Mathematicians do their best to keep competition to a minimum by requiring years of study before they finally reach the point where there is something new and interesting to be discovered. Fortunately, there are still a few very interesting problems that can be solved by a clever soul with just a pencil, a sheet of paper and some time on their hands.

A perfect number is a number where the sum of all the divisors, excluding the number, are equal to the number itself. For example, six is a perfect number because the divisors one, two and three sum to six. The first two perfect numbers are six and 28.

If you’re not quite sure it’s a coincidence that God created the world in six days and the moon orbits the Earth every 28 days, then you’d be in good company. St Augustine had similar thoughts.

Before Christ walked the Earth, people have been searching for these perfect numbers and had found two additional ones: 496 and 8,128. These numbers were known by the Greek mathematicians Pythagoras and Euclid.

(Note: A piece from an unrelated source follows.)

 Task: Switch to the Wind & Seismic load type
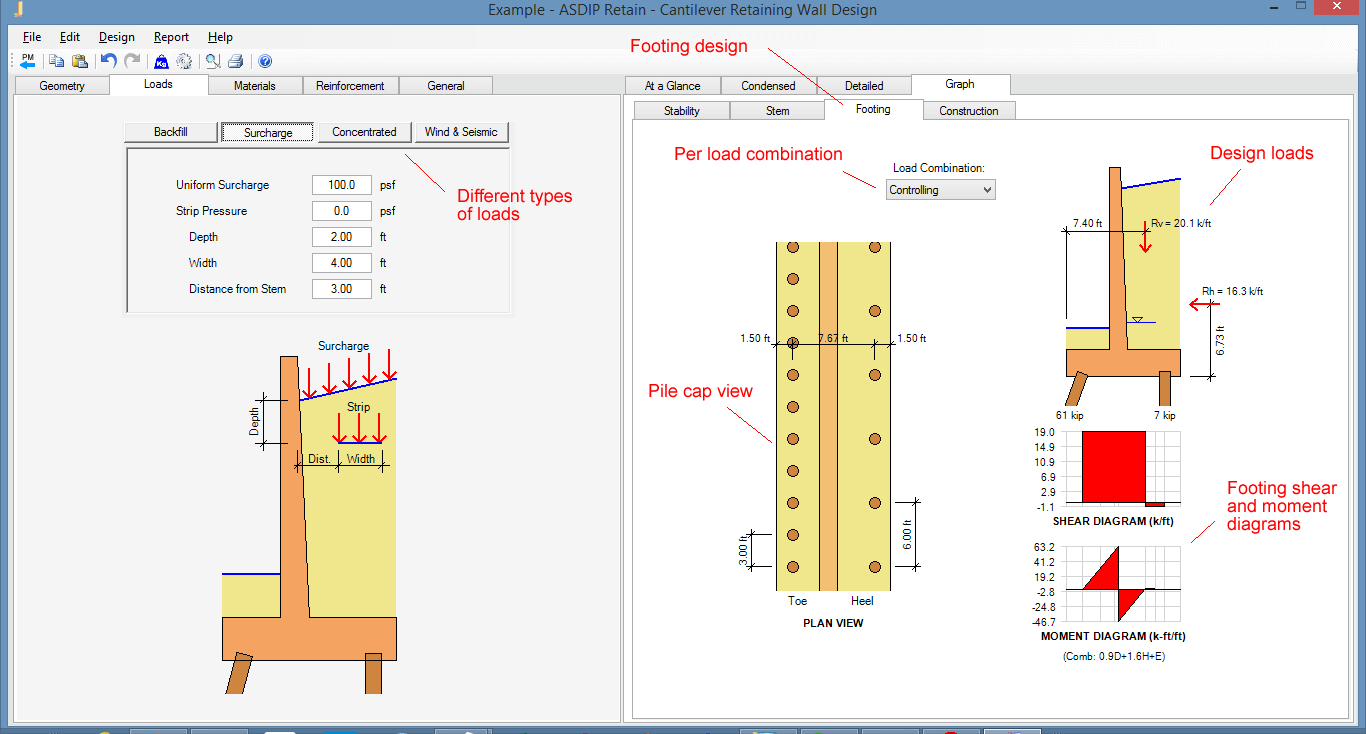[461, 131]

The discovery of other perfect numbers stalled until the 13th century when Egyptian mathematician Ismail ibn Fallūs identified the next three perfect numbers: 33,550,336, 8,589,869,056 and 137,438,691,328.

With the dawn of computers, it became possible to find many more that would be entirely impractical to calculate by hand. Mathematicians can’t compete with computers on computation, so instead they always focus on problems that computers can’t solve. A bit like when someone challenges me to a running race, I turn to an obscure math problem.

A perfect number is a number where the sum of all the divisors, excluding the number, are equal to the number itself

Oddly, all discovered perfect numbers are even. Mathematicians aren’t sure why, and they also aren’t sure if there are infinitely many perfect numbers. This, dear reader, is where you step in to save the day!

1. Are there any odd perfect numbers?

2. Are there infinitely many perfect numbers?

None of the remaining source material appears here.